In one such an incident, a medical doctor—a visitor—who had apparently never worn a biohazard space suit attended a human autopsy in a Level 4 morgue at the Institute. This hot morgue is called the Submarine. The Submarine is a sealed hot zone with an autopsy room and an autopsy table. The cadaver was believed to be infected with a Level 4 Unknown X virus. During the examination, while the space-suited autopsy team was removing organs from the cadaver, some members of the team noticed that the visiting doctor’s face seemed red. As the team members looked at him through his faceplate, they saw that his face was also dripping with sweat. Meanwhile, the outer surfaces of his space-suit gloves and sleeves were smeared with blood from the cadaver.

Reportedly, the man began saying, “Get me out!” Suddenly he tore off his helmet and ripped open his space suit, gasping for breath, taking in lungfuls of air from the hot morgue.

The members of the autopsy team took hold of him and hurried him to an air lock door leading to the exit. They opened the door, pushed him into the air lock. At least one of the team members accompanied him into the air lock. The air lock was closed, and the chemical shower was started.

The way I heard the story, the man stood or sat in the air lock while the chemicals ran down inside his opened space suit. The shower stopped automatically after seven minutes. The chemicals had flooded his suit. Then the team members helped him into the staging area—the so-called Level 3 area—and helped pull him out of his space suit. By this time, he was subdued and embarrassed.

The United States Army Medical Research Institute of Infectious Disesases - фото 1
The United States Army Medical Research Institute of Infectious Disesases (USAMRIID)
Getty Images

At USAMRIID, people who have had a verified exposure to a hot agent are put into a Level 4 quarantine hospital suite called the Slammer. The Slammer is a biocontainment unit where doctors and nurses wearing space suits can treat a patient without being exposed to a virus the patient may have. The man who had panicked was a possible candidate for quarantine in the Slammer. Even so, after an immediate review of the incident by a safety team, the Army felt that he did not need to be put in quarantine; there was no evidence that the cadaver had actually been infected with a virus. And the man never got sick.

“We can’t predict how someone who’s untrained might react in BL-4, so we can’t allow you to go in,” the commander explained to me.
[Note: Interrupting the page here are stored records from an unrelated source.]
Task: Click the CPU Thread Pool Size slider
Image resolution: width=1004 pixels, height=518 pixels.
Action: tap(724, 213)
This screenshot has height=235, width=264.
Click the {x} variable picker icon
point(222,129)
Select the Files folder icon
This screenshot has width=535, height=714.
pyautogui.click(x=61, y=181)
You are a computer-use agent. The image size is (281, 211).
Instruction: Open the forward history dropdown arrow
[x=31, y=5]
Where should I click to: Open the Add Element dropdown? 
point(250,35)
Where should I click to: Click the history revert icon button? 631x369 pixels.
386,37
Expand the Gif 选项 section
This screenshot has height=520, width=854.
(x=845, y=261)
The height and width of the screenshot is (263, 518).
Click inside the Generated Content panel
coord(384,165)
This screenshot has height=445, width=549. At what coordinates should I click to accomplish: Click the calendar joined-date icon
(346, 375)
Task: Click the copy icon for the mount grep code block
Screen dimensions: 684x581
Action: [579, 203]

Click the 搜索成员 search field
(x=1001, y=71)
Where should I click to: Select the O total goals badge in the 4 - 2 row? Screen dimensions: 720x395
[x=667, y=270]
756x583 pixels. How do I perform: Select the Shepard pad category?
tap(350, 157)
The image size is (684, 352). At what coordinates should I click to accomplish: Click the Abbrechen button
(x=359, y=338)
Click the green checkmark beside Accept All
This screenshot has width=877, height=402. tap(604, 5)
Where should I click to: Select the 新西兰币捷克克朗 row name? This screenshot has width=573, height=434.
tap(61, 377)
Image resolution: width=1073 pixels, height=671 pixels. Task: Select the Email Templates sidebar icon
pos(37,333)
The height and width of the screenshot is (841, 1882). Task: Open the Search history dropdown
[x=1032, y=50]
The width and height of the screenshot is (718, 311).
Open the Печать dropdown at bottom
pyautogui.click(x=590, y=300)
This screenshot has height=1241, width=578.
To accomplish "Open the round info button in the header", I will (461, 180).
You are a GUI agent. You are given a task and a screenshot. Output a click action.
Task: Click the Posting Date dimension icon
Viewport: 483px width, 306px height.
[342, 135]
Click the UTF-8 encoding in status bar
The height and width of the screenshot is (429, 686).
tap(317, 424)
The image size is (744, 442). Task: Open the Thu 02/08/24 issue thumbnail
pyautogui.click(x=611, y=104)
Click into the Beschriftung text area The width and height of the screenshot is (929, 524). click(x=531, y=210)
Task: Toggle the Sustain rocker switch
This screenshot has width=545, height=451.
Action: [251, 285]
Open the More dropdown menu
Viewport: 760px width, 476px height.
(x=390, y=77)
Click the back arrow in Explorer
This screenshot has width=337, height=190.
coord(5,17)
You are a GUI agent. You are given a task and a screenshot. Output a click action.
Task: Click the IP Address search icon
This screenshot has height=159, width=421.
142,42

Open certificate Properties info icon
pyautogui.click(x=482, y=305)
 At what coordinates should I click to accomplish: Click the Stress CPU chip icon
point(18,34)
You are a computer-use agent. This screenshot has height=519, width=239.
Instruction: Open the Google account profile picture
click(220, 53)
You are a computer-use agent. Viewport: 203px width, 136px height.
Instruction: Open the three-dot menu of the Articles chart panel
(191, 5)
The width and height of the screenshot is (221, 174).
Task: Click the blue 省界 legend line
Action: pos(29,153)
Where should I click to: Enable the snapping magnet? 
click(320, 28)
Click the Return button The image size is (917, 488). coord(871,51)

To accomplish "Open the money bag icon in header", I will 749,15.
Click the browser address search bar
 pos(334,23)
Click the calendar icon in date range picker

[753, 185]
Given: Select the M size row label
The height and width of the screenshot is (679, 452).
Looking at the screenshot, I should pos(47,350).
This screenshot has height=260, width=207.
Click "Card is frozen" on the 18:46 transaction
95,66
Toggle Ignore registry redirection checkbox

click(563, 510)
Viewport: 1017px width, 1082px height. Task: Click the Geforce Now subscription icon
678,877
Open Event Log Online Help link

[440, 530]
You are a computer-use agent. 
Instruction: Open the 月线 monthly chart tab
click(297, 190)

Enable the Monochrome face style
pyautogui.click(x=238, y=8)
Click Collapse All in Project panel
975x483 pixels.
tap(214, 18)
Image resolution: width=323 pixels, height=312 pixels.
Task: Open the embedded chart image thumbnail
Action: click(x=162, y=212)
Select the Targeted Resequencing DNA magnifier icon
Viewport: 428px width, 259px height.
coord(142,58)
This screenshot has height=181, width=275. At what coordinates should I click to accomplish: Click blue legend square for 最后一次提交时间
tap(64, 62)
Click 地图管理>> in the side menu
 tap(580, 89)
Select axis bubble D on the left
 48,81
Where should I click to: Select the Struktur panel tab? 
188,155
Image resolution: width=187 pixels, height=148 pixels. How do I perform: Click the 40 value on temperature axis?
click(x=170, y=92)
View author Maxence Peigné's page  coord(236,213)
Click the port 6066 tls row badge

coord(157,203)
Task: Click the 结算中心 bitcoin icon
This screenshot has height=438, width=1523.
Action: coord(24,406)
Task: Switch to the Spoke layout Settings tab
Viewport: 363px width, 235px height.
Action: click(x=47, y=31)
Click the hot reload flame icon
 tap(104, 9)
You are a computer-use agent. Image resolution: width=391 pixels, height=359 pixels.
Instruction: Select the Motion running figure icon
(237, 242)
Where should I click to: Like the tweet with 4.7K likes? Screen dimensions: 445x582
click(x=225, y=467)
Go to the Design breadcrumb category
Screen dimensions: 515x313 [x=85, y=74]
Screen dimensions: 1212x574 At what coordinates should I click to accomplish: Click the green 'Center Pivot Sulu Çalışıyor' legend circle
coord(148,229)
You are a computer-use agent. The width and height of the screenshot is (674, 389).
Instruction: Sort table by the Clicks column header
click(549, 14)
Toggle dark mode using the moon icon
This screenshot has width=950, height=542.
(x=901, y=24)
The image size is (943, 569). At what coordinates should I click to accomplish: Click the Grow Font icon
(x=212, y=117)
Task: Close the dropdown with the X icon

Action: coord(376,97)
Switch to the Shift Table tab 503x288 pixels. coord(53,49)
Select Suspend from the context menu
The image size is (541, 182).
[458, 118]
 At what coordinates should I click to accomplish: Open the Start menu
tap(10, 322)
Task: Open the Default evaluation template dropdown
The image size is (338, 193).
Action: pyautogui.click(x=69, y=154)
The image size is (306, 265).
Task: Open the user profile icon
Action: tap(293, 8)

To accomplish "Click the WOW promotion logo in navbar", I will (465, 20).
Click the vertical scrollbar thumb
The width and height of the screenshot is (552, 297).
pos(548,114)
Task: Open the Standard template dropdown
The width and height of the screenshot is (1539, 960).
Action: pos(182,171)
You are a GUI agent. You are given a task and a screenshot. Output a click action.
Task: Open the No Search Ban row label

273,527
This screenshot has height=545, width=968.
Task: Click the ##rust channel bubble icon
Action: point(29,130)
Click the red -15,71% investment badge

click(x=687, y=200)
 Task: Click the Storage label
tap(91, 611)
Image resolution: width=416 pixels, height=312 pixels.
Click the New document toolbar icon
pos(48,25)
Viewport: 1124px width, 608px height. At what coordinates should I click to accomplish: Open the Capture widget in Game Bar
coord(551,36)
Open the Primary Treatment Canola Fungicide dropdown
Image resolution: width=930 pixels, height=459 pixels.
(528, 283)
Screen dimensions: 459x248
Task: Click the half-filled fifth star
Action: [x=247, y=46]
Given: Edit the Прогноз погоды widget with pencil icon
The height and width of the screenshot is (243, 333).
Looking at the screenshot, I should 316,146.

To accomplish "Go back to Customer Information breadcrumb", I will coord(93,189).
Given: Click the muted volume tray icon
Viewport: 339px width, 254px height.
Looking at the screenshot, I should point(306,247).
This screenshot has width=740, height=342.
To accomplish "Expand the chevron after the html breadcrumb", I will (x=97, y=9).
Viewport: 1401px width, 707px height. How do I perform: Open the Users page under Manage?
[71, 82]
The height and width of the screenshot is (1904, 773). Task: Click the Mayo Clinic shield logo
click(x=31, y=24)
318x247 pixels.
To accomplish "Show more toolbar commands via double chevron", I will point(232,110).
I still wanted to go into Level 4. But I couldn’t see how to get there.

* * *

IN NARRATIVE NONFICTION WRITING, taking notes is an essential part of the creative process. We tend to think of a reporter’s notes as being a transcript of the words of someone speaking to the reporter. If you who are reading this happen to be a student of journalism, remember that you can take notes about anything. It can be quite useful to jot down observations on any and all details of a person and a scene, including sights, smells, and sounds, as well as the emotional aura of the scene. These kinds of observed details might be called deep notes. Deep notes are a record of the visceral reality in which the characters exist—notes on the soup. Deep notes can be details of how people move their bodies, what they wear, what sorts of tics and gestures they display. I always try to note the color of a person’s eyes, and, when possible, I try to observe their hands.